This one allows two sizes of syringe — cath-tip and a smaller kind that are often used for medications.

And there are others in various shapes and sizes, those are just the four I use the most often.

Here is a video showing how easy it is to put in the extensions.

My old tube was not modular.  It was a 12-French MIC* J-tube, and it is one of my least favorite tubes.  But it is the only one they will implant surgically, then you have to wait six weeks minimum before you can switch to the tube you want.
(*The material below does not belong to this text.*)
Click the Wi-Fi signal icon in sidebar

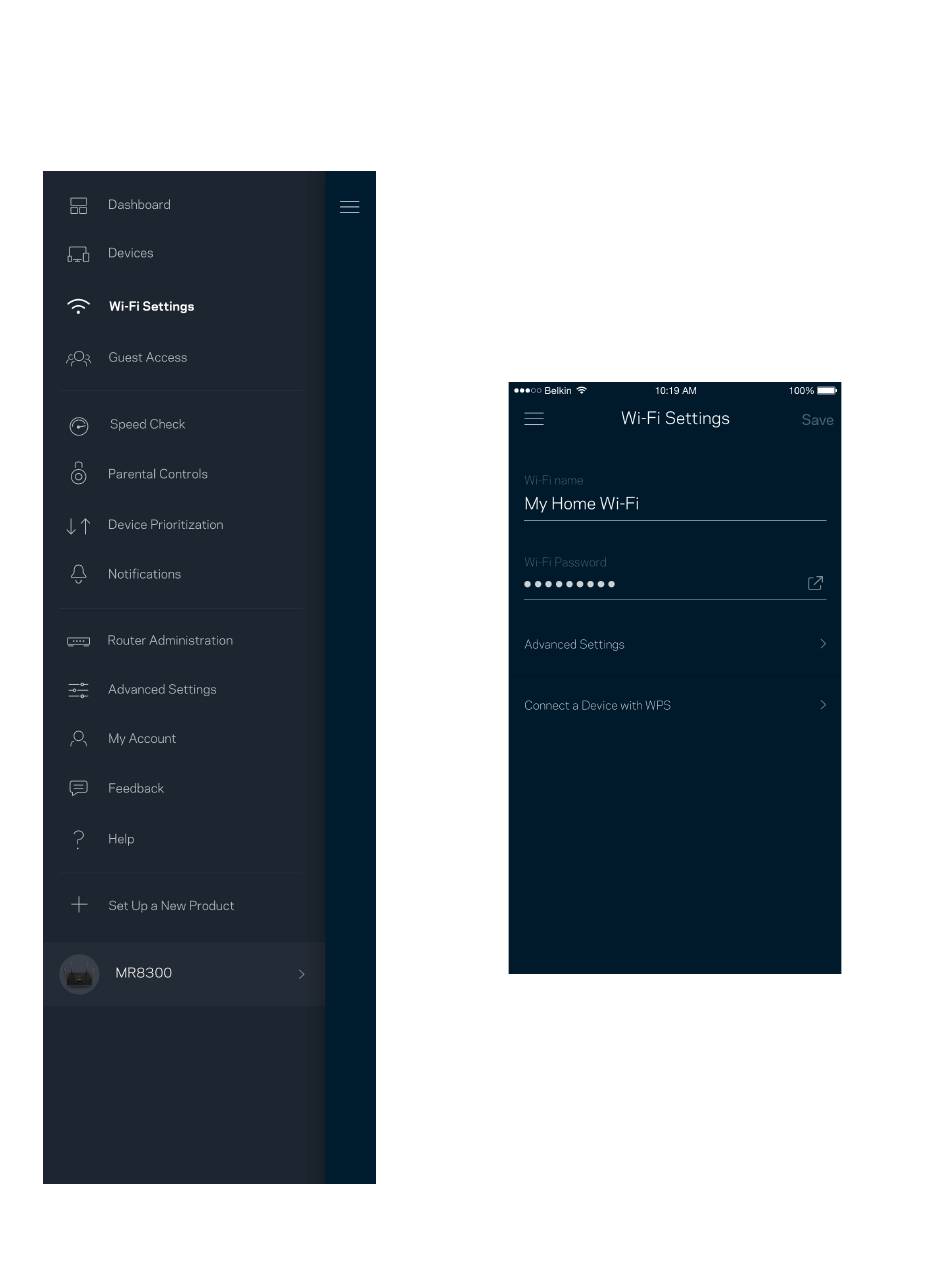point(78,307)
A picture of my old feeding tube (the one that finally got swapped out to a decent tube on my birthday), which was not low-profile or modular or just about anything else useful other than just being a J-tube. My skin looks horrible in this photor for reasons, it's nowhere near that bad now.
A picture of my old feeding tube (the one that finally got swapped out to a decent tube on my birthday), which was not low-profile or modular or just about anything else useful other than just being a J-tube. My skin looks horrible in this photor for reasons, it’s nowhere near that bad now.

As you can see in the photo above, the tube is all one piece.  If one part breaks or wears out or stretches beyond usability or gets clogged, you have to replace the entire thing. It’s also a constant safety hazard because no matter how well you tape it down (and taping it down creates its own safety hazards that are different) it’s gonna still be able to move and get caugh on things.

So my new tube… maybe I should give hir a name, I’m just not sure what name to give hir.  I guess I’ll call hir Linden for now, and see where it goes.  I’m just tired of not having a name.  So Linden, Lindy for short.

So here are the official photos of the old MIC tube i had, and the new MIC-KEY tube.  It’s night and day, even though they serve the same function.  The following is a Halyard 12 French MIC* Jejunal feeding tube.  And really sucks as feeding tubes go.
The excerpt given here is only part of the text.